Over the years the Holdens rolled off the assembly lines. But surely one of the most iconic models must have been the Kingswood. A total of 495,650 Kingswood HQ Holdens were built between 1971 and 1974, which was more than any other Holden model to date. Four years work went into its design and it was planned to be the car of the seventies. The car was the first ground-up redesign of the Holden since it was first sold in 1948. Its name has been immortalised and satirised in Australian culture with the TV sit-com “Kingswood Country” which first screened in January 1980. The main character was Ted Bullpitt whose most precious possession was his Holden Kingswood. He objected to other family members driving his car and would hide the keys. Bullpit famously said he glad wrapped the car’s tow bar and steam cleaned the glove box!
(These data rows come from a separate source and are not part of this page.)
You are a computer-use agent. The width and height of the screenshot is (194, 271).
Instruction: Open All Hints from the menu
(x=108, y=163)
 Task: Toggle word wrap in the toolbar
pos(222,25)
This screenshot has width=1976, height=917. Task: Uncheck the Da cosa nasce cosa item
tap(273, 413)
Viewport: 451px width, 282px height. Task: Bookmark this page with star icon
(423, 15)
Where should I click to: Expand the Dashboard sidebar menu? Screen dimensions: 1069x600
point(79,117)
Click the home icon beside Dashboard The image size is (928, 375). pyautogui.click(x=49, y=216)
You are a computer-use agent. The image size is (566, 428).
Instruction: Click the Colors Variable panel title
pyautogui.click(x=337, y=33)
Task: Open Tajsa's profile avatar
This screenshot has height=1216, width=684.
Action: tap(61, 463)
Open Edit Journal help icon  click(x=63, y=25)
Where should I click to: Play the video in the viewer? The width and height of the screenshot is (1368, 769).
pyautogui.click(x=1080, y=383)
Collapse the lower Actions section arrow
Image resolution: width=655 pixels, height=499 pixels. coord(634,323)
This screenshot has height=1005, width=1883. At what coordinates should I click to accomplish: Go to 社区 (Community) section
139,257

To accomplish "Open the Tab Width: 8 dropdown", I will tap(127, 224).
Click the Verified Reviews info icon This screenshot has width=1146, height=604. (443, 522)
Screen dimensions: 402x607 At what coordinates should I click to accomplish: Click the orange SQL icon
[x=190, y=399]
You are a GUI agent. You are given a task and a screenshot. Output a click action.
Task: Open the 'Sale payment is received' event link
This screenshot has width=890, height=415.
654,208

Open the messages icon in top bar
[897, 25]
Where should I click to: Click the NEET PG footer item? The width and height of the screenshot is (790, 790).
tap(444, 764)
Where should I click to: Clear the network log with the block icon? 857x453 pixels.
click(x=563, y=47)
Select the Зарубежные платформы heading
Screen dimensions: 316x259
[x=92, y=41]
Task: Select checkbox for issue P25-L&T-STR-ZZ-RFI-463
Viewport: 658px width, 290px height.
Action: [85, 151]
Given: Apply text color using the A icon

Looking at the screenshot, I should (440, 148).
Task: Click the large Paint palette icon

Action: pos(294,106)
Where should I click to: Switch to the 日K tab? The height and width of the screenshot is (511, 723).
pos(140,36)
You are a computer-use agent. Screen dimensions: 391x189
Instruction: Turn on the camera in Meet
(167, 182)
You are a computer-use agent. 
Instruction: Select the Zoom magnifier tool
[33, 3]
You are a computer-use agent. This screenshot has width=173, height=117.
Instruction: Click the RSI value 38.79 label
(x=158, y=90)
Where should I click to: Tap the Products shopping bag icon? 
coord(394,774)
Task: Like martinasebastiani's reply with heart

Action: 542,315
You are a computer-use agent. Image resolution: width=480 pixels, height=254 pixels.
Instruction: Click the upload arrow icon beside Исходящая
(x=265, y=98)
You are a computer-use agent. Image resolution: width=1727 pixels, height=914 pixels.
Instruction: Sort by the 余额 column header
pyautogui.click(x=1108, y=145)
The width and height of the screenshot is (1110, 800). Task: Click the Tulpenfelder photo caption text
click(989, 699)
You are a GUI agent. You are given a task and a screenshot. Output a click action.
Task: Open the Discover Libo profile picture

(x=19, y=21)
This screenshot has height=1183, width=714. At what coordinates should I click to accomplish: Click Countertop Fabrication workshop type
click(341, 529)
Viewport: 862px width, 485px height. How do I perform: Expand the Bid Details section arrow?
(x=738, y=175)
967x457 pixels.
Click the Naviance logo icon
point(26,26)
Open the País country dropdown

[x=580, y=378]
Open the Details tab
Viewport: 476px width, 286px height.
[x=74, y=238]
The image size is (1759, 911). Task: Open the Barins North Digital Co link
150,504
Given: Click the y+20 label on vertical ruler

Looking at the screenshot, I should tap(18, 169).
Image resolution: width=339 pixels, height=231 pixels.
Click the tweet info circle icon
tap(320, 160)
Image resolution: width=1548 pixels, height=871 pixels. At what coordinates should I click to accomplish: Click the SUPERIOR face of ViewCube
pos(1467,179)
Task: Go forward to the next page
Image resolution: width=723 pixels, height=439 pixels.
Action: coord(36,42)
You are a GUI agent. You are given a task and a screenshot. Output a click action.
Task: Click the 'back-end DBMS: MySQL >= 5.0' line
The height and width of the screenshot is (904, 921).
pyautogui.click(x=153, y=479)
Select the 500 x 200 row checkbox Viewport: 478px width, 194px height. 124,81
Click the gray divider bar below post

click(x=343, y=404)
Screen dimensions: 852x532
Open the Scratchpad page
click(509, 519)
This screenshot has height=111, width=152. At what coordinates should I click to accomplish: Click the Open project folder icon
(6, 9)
So with Christmas just around the corner it’s timely to reflect on the loss of this great Australian car which has been so much a part of the nation’s cultural identity. This is perfectly summed up in the alternative ‘Jingle Bells’ lyrics:
Dashing through the bush, in a rusty Holden Ute.
Kicking up the dust, esky in the boot.
Kelpie by my side, singing Christmas songs,
It’s Summer time and I am in my singlet, shorts and thongs…
Post by Margaret Simpson
Curator of Transport, Powerhouse Museum
Since writing this post in December 2013 the Museum has acknowledged Holden’s contribution to Australian motoring history by displaying its FJ Special and EH Premier in the Auto Obsession exhibition in 2014. In 2015 a large archive of Holden related material dating from 1948 to 2010 was acquired into the collection. This includes 78 booklets on specific Holden models and even a Holden promotional Frisbee. Holden is certainly well represented in the collection with full size cars, car bodies, cutaway cars, design mock ups, car parts, badges, engine plates, toy cars, commemorative coins, art works and photographs.
A couple of the standout objects include the plaster Marquette for the Holden lion made by Rayner Hoff in South Australia in about 1927 and the art works of Margaret Dodd. So if you want to say goodbye to Holden, come and see our FJ currently on public display at the Museums’ Discovery Centre at Castle Hill in north-western Sydney, appropriately with an original 1950s caravan.